陸軍では当時、ミシガン州デトロイトのジェネラル・モータース(GM)社製のダックや、M29ウィーゼルといった水陸両用貨物輸送車を運用していた。
この内ダックは2 1/2tトラックをベースとした装輪式車両で、タイヤの空気圧を集中制御する機構を追加して岩場や軟弱地での走行に備えてはいたが、やはり装輪式車両としての限界はあったし、M29の方は幅広の履帯を備えた装軌式車両ではあったが、最大積載量550kgの小型車両である上、元々積雪地での運用を考えた雪上車的な車両だったのでその耐波性は貧弱なもので、長距離の浮航を行えるデザインでは無かった。
このため1945年4月初め、陸軍は最大積載量1 1/2tの本格的な装軌式の水陸両用貨物輸送車の開発を要求し、同年8月に「T37」の開発番号で新型水陸両用貨物輸送車の開発を行うことが承認された。

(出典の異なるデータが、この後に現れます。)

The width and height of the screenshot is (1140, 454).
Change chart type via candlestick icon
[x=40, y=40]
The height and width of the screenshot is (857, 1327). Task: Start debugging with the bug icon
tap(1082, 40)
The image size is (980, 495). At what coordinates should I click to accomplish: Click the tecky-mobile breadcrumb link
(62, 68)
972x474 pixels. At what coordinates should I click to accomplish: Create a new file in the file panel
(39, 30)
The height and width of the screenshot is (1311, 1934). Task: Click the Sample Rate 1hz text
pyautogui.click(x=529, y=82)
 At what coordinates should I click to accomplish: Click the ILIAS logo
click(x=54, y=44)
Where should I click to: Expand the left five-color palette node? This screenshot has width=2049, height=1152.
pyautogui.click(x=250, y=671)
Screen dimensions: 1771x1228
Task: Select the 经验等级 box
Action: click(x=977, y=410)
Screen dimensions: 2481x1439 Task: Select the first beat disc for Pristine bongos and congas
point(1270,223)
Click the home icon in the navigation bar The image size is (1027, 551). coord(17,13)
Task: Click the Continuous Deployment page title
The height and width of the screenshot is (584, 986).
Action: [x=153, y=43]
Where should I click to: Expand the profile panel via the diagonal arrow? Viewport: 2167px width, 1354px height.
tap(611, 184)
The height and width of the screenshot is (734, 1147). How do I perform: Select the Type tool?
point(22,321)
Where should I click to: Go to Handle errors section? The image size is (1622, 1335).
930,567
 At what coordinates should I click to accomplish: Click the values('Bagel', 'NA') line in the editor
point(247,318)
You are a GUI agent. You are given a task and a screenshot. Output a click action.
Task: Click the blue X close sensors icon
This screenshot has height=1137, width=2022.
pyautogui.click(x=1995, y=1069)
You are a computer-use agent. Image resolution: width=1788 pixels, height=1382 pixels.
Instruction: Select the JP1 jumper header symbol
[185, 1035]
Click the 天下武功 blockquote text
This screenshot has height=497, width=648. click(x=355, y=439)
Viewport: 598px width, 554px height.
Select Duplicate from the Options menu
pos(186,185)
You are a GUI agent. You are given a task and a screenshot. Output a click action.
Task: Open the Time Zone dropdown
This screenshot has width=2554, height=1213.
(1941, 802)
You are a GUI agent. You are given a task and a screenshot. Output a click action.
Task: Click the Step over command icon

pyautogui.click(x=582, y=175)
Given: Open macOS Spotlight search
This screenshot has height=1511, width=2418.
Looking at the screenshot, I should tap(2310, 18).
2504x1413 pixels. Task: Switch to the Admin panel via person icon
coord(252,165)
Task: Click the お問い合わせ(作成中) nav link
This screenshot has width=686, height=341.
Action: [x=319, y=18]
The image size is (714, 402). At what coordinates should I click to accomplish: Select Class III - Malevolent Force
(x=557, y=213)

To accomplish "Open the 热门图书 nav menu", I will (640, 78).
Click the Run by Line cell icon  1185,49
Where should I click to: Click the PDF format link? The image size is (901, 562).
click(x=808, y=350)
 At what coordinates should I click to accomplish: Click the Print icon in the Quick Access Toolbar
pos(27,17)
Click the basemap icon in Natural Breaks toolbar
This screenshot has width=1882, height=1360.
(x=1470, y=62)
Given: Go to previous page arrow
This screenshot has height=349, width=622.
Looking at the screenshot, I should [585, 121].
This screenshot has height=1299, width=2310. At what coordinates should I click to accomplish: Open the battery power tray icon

しかし、T37水陸両用貨物輸送車は結局ものにはならず、1947年10月には要求仕様を見直したT46水陸両用貨物輸送車が開発されることとなり、GM社が受注して2両の試作車の設計・製作を行うこととなった。
T46水陸両用貨物輸送車に対して陸軍兵器局が求めた要求仕様の骨子は、
(1)水陸両用性の保持
(2)外部環境に影響されない車内空間の保有
(3)被空輸能力
(4)深雪中での行動能力
(5)人員および貨物の輸送に適すること
といったものであった。
完成したT46の試作車は、ボート状の下部車体に密閉式の操縦室および貨物室を持つ上部車体を架装したボディに、トーションバー(捩り棒)懸架の転輪5個から成る足周りが組付けられており、上部車体の後面には、貨物搬入時の作業プラットフォームとなるハッチが設けられていた。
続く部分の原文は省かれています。